[BEGIN]

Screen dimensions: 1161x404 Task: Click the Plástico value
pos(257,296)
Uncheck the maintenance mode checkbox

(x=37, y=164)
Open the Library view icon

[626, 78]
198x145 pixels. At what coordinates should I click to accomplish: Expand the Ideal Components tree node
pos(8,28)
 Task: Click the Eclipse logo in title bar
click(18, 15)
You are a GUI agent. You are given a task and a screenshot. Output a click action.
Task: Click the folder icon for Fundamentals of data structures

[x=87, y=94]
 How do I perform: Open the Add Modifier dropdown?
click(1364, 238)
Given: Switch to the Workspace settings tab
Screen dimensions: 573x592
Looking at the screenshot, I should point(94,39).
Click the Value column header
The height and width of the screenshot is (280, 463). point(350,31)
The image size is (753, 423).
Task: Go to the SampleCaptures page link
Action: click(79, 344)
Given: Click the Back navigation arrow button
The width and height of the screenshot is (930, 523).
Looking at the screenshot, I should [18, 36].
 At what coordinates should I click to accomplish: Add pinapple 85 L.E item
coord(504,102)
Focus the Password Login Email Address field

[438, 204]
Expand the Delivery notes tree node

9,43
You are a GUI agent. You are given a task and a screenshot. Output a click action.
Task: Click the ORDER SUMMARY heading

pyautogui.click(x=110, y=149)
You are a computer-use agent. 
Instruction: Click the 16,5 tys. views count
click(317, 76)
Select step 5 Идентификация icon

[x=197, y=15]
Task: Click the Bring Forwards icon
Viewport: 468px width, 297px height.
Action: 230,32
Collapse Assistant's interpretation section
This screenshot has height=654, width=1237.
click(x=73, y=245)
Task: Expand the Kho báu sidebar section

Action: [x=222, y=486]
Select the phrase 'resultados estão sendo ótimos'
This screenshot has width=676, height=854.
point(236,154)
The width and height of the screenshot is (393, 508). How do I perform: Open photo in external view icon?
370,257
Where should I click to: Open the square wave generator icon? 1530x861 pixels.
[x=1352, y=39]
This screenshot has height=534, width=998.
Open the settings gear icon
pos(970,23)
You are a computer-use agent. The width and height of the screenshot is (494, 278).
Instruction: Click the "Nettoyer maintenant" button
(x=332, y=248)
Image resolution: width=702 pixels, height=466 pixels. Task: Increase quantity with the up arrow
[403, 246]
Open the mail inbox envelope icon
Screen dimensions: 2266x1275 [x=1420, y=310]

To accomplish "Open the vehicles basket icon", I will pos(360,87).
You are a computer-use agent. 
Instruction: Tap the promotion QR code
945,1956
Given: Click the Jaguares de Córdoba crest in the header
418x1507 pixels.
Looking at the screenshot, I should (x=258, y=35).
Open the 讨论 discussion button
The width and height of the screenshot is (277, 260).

[END]

Task to carry out:
Copy out the rows verbatim, beginning at the line that contains "Click the Value column header" and stopping after the line that contains "Action: [x=222, y=486]".

Response:
Click the Value column header
The height and width of the screenshot is (280, 463). point(350,31)
The image size is (753, 423).
Task: Go to the SampleCaptures page link
Action: click(79, 344)
Given: Click the Back navigation arrow button
The width and height of the screenshot is (930, 523).
Looking at the screenshot, I should [18, 36].
 At what coordinates should I click to accomplish: Add pinapple 85 L.E item
coord(504,102)
Focus the Password Login Email Address field

[438, 204]
Expand the Delivery notes tree node

9,43
You are a GUI agent. You are given a task and a screenshot. Output a click action.
Task: Click the ORDER SUMMARY heading

pyautogui.click(x=110, y=149)
You are a computer-use agent. 
Instruction: Click the 16,5 tys. views count
click(317, 76)
Select step 5 Идентификация icon

[x=197, y=15]
Task: Click the Bring Forwards icon
Viewport: 468px width, 297px height.
Action: 230,32
Collapse Assistant's interpretation section
This screenshot has height=654, width=1237.
click(x=73, y=245)
Task: Expand the Kho báu sidebar section

Action: [x=222, y=486]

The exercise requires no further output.